(What you need to do)
Answer these from the essay on political buttons in the classroom below:
1. In what year was the poem "Children's Rhymes" written?
2. What button does the writer say they might try wearing next semester?
3. What does the University of Illinois's official policy bar faculty and staff from wearing in the workplace?

(Selected excerpt)
================

I was using my standard syllabus for my seminar in the poetry of Langston Hughes and Claude McKay during the fall 2008 election season. As serendipity would have it, the night Barack Obama won the presidency the poems my students were assigned to read included Hughes’s “Children’s Rhymes.” Here is the second stanza:
By what sends
the white kids
I ain’t sent:
I know I can’t
My students of course did not miss the astonishing irony; the 1951 poem was now out of date, but only by minutes. We had already talked about the election earlier in the semester. If you are going to teach poems by Hughes and McKay, you will find yourself dealing with race, politics, and comparative American history. I had asked the class weeks earlier whether the powerful accounts of racism these poets offer were still valid today, given the context of the 2008 election. I explained the so-called Bradley effect— the theory that African American candidates running against white candidates will earn less of the vote on election day than pre-election opinion polls predict—and suggested that comparing exit polls and results on November 4 might help us answer the question. I didn’t declare my political views at the time, because I didn’t want the class to discount the issue I was raising as a partisan concern, but I expect they fully understood where I stood. My values come through in myriad different ways, whether I announce them or not.
Of course, I could always fool them. Say that I were a political science or sociology professor and wanted to get my class to debate the McCain claim that any effort to redistribute income from rich to poor Americans represents socialism or worse. I could wear a McCain button to class and channel his arguments and physical anger, aiming to provoke them to disagree. In such performative moments, classes often set aside their existing impressions of a professor’s politics. If they accept a Hollywood actor playing against type, why not one of us? Next semester I might try wearing a “Palin 2012” button in a similar experiment.
My point is that a political button endorsing a candidate can reflect a specific pedagogical context. It can even be purely performative, revealing nothing about a teacher’s true beliefs. No matter. At least according to the official policy at the University of Illinois, faculty and staff cannot wear campaign buttons in the workplace. The one time I wore an Obama button to class last semester was the day I was discussing that very policy. That was the pedagogical context.
Many Illinois faculty and graduate student employees predictably felt the prohibition against wearing political buttons meant they were barred from revealing their political choices to their classes in any other way as well. If their students asked, one was to reply, “Mum’s the word” or “I’m not allowed to say.” Some faculty felt that wearing a campaign button through a whole class might give the unwelcome appearance of turning it into a political rally and chose not to do so, but a complete prohibition against acknowledging one’s candidate preferences violates both academic freedom and the Bill of Rights.

================

(Provided information)
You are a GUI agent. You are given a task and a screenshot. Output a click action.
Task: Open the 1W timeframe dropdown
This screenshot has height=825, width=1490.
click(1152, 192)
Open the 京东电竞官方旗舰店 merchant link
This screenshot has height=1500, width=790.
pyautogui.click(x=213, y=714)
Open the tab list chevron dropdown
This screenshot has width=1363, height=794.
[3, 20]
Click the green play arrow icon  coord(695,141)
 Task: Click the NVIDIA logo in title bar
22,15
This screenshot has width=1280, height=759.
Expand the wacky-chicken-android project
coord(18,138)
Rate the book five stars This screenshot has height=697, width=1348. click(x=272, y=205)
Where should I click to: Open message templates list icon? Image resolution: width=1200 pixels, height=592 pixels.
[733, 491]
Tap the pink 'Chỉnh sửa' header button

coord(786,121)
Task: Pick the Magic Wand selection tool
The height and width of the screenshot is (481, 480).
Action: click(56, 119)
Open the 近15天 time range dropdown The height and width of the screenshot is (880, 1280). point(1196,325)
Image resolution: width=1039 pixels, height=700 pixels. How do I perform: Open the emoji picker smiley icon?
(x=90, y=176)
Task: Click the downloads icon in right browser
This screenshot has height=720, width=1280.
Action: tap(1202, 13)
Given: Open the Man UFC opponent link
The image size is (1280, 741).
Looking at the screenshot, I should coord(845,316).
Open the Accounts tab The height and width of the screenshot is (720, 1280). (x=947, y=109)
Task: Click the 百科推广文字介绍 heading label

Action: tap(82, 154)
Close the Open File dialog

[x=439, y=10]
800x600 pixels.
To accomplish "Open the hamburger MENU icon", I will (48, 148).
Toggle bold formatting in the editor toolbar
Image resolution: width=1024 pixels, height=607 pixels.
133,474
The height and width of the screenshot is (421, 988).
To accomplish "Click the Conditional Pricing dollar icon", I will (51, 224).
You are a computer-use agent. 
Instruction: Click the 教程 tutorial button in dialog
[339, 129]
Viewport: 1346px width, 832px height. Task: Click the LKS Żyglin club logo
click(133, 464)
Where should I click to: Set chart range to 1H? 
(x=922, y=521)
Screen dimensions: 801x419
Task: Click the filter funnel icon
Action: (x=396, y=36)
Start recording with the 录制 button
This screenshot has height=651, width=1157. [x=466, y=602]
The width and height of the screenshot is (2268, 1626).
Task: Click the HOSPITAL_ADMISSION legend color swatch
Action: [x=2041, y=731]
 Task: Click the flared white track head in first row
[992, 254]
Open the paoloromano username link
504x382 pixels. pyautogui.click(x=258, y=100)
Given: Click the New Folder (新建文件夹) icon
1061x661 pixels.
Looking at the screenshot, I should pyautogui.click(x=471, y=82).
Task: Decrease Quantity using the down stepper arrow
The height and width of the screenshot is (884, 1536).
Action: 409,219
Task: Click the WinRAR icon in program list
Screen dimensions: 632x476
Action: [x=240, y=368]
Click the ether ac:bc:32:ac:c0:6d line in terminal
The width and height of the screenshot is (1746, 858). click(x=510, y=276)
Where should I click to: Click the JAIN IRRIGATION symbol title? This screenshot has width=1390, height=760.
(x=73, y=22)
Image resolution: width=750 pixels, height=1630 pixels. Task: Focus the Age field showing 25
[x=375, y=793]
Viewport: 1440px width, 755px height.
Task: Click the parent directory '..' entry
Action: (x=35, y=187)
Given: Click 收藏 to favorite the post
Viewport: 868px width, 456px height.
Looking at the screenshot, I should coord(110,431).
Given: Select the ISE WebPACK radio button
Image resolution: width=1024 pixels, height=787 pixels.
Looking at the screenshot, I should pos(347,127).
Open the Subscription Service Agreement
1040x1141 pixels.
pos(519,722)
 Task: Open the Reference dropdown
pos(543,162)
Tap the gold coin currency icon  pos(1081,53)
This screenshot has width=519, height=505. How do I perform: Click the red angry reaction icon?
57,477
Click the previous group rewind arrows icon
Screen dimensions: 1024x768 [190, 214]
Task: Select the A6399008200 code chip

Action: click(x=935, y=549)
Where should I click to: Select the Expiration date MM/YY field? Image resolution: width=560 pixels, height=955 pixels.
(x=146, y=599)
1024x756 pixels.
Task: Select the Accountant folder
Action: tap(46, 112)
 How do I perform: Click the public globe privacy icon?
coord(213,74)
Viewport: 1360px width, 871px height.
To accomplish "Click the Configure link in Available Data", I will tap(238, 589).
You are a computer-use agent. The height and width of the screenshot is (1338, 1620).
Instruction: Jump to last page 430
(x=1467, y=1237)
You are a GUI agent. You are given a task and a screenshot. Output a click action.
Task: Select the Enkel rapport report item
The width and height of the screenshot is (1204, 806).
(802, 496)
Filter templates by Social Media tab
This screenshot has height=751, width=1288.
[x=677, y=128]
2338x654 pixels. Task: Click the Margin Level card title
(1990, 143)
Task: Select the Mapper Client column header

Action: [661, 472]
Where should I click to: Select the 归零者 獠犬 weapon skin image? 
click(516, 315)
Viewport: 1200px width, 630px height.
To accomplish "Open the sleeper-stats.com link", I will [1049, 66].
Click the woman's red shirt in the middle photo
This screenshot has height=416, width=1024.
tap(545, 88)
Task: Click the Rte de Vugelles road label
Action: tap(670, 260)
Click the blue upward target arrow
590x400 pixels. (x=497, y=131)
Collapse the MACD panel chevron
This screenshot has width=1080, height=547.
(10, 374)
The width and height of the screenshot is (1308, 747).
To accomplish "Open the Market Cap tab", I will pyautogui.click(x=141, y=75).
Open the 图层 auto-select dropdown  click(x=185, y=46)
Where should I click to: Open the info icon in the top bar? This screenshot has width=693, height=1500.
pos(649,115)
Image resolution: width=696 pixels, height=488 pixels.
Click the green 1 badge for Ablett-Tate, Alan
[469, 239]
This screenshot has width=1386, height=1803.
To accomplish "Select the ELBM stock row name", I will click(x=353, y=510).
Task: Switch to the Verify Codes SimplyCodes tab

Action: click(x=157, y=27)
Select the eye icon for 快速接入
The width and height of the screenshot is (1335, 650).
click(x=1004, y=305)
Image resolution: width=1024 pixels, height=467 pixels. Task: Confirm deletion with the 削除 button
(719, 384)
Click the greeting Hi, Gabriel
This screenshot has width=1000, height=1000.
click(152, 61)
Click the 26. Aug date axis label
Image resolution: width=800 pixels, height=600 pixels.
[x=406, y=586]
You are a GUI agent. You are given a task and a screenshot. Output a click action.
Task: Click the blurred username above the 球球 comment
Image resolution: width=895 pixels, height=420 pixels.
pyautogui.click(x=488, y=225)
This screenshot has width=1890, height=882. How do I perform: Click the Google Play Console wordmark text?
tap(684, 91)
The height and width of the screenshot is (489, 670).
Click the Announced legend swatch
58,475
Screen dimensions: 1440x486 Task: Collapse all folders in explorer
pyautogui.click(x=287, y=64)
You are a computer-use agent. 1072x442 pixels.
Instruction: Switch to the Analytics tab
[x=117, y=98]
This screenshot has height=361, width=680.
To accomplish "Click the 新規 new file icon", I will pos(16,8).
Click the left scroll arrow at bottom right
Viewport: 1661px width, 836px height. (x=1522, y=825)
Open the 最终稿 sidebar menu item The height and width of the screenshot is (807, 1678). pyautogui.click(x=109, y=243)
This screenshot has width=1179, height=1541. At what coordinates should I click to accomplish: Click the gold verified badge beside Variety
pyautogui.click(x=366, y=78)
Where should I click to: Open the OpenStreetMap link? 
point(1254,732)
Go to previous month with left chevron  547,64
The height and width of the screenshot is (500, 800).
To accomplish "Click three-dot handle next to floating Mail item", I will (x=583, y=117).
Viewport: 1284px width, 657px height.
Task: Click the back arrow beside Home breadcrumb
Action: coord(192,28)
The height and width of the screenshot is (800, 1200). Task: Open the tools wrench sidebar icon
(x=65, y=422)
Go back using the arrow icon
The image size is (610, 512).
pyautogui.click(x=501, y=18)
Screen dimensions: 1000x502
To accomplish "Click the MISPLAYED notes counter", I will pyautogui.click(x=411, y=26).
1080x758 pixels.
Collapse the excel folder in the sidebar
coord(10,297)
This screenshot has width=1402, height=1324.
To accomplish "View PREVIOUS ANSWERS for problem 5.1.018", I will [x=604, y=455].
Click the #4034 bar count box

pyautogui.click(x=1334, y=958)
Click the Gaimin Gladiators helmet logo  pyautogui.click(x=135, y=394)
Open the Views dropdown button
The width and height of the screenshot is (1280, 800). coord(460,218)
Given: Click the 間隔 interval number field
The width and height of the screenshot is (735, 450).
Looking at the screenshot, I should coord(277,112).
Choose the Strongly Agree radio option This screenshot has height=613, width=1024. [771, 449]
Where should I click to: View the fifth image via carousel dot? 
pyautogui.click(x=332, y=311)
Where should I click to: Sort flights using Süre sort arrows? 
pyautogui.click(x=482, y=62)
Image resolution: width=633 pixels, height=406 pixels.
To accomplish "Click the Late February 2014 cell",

================

(Task response)
1. 1951
2. A "Palin 2012" button
3. Campaign buttons